▶ Records supplied
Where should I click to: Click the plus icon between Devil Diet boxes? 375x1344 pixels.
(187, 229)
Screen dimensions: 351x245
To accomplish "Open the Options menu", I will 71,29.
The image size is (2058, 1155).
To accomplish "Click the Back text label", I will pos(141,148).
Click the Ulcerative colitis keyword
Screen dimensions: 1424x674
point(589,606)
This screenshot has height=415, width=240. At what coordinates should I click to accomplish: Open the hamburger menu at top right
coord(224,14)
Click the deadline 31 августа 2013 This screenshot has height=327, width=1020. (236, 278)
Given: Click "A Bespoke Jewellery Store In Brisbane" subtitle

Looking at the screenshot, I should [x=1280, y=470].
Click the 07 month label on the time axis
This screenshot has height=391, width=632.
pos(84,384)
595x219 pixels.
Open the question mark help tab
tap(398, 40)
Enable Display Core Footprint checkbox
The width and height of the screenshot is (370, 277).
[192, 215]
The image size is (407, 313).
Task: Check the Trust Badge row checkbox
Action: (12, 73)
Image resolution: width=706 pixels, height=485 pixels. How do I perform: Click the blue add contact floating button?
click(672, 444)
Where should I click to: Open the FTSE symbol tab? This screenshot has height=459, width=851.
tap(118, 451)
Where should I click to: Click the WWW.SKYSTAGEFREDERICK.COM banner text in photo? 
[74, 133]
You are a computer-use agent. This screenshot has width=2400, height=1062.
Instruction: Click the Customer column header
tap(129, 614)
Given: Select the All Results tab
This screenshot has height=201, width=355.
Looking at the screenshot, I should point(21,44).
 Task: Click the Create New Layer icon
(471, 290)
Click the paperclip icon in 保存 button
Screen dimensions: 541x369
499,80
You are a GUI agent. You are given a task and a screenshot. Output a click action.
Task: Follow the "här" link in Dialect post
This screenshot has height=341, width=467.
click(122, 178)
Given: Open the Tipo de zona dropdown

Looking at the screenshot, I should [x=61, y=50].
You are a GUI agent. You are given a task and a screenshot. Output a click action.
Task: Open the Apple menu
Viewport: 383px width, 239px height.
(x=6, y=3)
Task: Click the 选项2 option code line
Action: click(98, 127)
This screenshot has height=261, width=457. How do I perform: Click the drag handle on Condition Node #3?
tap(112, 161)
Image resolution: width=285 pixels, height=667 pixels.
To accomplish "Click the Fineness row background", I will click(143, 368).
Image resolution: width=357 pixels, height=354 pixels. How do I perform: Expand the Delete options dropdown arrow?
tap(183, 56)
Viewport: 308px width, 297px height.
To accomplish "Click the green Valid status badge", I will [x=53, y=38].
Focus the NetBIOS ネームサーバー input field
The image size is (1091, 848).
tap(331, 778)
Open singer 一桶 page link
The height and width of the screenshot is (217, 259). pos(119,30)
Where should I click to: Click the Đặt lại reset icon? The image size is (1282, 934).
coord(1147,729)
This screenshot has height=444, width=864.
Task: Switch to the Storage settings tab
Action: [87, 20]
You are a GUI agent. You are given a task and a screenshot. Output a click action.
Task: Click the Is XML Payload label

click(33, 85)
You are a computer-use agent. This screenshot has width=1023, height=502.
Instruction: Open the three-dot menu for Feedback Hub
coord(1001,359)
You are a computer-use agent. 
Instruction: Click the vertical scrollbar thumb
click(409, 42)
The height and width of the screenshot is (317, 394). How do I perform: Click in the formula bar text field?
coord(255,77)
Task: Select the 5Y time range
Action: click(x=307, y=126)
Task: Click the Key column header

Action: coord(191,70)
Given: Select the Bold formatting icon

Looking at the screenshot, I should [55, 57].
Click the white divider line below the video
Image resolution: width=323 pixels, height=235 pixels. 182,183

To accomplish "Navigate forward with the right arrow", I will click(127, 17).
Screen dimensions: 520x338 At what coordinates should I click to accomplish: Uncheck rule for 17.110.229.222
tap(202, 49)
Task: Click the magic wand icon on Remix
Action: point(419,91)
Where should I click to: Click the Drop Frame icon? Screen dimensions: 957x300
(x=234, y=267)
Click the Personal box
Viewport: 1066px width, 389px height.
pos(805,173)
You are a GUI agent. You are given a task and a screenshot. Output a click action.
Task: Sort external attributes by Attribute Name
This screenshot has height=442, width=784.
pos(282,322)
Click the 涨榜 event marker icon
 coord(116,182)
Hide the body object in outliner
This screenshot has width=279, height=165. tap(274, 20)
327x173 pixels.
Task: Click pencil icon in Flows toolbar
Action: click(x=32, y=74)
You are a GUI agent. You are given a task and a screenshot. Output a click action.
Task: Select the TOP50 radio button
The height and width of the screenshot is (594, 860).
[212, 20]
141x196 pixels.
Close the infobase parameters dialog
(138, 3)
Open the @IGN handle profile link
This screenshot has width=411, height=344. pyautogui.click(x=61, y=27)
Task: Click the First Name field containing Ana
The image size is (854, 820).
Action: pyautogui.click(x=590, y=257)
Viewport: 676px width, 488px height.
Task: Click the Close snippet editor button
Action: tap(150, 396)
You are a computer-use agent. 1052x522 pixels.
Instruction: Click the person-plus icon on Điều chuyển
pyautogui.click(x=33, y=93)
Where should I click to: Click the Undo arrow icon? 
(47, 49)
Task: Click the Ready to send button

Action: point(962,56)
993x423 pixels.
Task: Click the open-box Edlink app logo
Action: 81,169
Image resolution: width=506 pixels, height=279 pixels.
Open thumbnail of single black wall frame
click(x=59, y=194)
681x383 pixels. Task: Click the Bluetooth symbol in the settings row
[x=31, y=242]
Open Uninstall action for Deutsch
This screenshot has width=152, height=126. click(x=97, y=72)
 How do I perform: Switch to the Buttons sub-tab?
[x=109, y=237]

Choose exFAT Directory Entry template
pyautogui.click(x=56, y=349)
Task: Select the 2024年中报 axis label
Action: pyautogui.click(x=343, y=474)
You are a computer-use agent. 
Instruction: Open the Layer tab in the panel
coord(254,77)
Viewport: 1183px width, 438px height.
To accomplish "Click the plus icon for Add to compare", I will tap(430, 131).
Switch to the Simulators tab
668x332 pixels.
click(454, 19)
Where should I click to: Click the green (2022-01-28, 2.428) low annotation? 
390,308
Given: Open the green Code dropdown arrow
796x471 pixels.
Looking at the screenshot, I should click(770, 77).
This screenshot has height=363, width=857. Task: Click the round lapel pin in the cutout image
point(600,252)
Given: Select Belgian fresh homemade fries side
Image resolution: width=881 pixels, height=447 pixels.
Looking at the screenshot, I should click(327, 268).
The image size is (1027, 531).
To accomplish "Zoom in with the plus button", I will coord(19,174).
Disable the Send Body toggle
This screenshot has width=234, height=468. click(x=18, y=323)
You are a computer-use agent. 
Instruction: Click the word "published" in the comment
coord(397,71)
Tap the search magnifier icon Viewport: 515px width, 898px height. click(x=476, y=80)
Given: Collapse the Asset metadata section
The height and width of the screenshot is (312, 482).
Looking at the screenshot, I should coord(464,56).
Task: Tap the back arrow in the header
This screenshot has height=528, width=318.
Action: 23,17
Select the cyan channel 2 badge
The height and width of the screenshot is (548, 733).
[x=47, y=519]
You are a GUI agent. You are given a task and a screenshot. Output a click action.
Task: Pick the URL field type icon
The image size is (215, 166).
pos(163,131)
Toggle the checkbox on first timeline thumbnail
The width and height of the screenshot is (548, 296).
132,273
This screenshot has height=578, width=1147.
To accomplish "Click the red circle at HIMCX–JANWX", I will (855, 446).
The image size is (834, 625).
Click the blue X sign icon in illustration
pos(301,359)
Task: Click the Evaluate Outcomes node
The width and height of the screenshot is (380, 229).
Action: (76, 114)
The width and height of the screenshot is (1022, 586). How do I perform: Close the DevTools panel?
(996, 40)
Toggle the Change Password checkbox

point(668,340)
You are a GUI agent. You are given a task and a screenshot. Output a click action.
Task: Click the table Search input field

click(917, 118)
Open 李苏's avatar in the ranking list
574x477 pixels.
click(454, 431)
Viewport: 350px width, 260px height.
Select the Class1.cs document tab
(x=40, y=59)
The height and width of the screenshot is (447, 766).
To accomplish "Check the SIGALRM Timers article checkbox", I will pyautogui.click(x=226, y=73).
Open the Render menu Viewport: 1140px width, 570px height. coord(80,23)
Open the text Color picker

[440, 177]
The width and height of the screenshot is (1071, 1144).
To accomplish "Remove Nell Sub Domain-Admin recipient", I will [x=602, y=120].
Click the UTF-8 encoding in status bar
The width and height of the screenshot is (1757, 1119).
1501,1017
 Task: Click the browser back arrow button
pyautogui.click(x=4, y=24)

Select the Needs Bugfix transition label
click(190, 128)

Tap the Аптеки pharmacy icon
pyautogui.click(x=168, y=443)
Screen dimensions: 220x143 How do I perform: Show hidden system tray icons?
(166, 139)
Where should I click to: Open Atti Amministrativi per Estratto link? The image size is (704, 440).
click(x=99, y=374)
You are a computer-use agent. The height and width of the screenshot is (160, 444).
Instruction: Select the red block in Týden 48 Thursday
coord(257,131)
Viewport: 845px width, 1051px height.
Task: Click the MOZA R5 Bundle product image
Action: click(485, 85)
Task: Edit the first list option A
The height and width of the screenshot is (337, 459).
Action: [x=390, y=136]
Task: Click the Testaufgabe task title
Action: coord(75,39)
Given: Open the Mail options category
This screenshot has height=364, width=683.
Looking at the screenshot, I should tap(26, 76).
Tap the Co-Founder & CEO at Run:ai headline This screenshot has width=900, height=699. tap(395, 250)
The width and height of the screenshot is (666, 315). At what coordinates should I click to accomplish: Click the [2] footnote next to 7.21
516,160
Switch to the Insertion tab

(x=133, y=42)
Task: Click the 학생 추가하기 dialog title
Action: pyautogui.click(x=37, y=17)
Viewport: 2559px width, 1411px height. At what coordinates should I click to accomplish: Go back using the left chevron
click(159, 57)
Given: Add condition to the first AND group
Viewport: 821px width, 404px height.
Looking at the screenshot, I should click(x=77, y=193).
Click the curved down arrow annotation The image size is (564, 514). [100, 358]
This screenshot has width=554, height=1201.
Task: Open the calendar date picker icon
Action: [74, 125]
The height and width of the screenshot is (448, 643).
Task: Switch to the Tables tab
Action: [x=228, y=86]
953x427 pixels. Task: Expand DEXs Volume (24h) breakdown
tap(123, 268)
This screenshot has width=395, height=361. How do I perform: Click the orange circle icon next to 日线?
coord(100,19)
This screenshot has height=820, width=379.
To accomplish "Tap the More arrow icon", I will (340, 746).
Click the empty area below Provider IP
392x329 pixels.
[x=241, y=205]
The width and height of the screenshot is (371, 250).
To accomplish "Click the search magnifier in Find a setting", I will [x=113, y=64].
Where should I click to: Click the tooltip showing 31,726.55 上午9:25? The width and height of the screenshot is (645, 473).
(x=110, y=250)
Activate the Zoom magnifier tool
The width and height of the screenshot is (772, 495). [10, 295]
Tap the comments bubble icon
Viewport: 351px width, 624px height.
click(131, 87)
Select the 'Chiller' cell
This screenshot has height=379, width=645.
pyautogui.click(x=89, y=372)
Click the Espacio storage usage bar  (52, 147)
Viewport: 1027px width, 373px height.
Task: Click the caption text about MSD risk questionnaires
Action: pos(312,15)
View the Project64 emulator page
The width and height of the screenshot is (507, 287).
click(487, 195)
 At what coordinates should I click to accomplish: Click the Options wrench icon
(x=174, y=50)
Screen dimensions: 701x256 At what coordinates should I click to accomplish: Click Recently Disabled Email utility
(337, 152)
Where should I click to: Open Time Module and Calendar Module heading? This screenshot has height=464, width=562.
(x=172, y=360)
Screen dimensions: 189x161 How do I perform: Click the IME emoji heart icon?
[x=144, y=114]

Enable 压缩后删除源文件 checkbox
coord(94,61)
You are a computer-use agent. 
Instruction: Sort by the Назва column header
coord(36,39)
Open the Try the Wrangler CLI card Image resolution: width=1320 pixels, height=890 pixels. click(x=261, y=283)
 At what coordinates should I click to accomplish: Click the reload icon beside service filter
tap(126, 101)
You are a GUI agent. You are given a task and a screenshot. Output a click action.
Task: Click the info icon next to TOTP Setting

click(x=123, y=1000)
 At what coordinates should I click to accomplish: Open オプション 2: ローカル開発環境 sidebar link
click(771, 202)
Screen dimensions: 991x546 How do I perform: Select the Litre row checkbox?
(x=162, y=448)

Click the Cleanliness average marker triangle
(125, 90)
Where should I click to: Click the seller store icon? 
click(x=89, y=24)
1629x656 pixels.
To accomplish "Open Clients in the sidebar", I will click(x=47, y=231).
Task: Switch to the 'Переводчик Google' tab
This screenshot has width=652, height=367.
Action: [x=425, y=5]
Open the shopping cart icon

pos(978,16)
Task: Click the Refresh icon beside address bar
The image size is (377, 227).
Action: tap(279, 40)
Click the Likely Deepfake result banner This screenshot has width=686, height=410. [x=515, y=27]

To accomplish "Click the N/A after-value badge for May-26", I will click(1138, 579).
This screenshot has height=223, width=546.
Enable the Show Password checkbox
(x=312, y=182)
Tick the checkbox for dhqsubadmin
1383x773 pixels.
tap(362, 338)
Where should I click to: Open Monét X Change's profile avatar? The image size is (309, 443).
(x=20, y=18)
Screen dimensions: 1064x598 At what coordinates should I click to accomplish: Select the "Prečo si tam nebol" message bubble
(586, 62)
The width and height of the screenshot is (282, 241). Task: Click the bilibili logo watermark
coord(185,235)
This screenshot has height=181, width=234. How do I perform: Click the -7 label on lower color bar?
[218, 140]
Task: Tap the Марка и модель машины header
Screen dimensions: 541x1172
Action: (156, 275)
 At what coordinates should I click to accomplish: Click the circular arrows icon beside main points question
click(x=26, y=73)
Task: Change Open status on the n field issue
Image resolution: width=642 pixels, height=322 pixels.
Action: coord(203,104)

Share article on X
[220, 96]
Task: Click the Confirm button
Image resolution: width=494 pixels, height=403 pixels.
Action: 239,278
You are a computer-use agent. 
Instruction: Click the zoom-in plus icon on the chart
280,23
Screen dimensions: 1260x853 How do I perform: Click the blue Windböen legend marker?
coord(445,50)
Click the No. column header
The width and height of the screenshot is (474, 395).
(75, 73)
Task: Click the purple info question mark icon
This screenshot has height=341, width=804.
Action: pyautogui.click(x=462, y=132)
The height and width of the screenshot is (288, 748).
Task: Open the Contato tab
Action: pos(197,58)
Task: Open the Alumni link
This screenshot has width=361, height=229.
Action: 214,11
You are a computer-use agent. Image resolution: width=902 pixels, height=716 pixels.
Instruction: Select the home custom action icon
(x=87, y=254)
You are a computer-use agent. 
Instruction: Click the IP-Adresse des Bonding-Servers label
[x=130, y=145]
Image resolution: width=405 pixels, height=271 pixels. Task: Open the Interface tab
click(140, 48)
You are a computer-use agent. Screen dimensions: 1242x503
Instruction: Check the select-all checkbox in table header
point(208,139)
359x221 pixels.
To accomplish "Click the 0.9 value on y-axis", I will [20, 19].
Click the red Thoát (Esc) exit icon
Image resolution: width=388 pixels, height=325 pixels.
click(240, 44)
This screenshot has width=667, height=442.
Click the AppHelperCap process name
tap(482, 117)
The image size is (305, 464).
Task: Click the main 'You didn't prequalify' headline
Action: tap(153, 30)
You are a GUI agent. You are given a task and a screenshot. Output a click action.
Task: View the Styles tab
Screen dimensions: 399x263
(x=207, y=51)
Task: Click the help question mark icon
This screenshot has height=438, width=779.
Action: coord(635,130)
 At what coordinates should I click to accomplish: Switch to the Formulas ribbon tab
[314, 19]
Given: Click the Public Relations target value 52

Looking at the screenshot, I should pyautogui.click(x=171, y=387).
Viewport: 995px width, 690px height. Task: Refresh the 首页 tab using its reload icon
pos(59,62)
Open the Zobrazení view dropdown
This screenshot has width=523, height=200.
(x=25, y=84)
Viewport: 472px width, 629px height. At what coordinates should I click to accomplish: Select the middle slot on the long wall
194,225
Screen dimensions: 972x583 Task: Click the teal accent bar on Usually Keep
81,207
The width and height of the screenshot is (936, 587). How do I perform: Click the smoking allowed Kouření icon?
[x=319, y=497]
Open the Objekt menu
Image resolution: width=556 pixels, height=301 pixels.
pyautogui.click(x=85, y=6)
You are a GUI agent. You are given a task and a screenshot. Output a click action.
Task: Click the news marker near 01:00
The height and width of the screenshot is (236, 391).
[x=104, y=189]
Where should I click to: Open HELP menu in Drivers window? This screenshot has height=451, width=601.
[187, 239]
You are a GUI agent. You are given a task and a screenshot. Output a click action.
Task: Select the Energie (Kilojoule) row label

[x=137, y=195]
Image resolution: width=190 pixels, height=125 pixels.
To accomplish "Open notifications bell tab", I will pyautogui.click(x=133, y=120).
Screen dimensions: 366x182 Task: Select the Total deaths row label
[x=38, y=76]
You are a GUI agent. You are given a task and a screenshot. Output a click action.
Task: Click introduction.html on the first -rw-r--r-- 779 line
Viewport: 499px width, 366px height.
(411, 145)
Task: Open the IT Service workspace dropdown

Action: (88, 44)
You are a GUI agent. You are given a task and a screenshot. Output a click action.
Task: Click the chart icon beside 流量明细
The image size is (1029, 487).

▶ The task
Could you return exactly the lines above from the line with "At what coordinates should I click to accomplish: Open オプション" to the line with "Task: Click the Confirm button", both included, and nothing else?

▶ Output for this exercise
 At what coordinates should I click to accomplish: Open オプション 2: ローカル開発環境 sidebar link
click(771, 202)
Screen dimensions: 991x546 How do I perform: Select the Litre row checkbox?
(x=162, y=448)

Click the Cleanliness average marker triangle
(125, 90)
Where should I click to: Click the seller store icon? 
click(x=89, y=24)
1629x656 pixels.
To accomplish "Open Clients in the sidebar", I will click(x=47, y=231).
Task: Switch to the 'Переводчик Google' tab
This screenshot has width=652, height=367.
Action: [x=425, y=5]
Open the shopping cart icon

pos(978,16)
Task: Click the Refresh icon beside address bar
The image size is (377, 227).
Action: tap(279, 40)
Click the Likely Deepfake result banner This screenshot has width=686, height=410. [x=515, y=27]

To accomplish "Click the N/A after-value badge for May-26", I will click(1138, 579).
This screenshot has height=223, width=546.
Enable the Show Password checkbox
(x=312, y=182)
Tick the checkbox for dhqsubadmin
1383x773 pixels.
tap(362, 338)
Where should I click to: Open Monét X Change's profile avatar? The image size is (309, 443).
(x=20, y=18)
Screen dimensions: 1064x598 At what coordinates should I click to accomplish: Select the "Prečo si tam nebol" message bubble
(586, 62)
The width and height of the screenshot is (282, 241). Task: Click the bilibili logo watermark
coord(185,235)
This screenshot has height=181, width=234. How do I perform: Click the -7 label on lower color bar?
[218, 140]
Task: Tap the Марка и модель машины header
Screen dimensions: 541x1172
Action: (156, 275)
 At what coordinates should I click to accomplish: Click the circular arrows icon beside main points question
click(x=26, y=73)
Task: Change Open status on the n field issue
Image resolution: width=642 pixels, height=322 pixels.
Action: coord(203,104)

Share article on X
[220, 96]
Task: Click the Confirm button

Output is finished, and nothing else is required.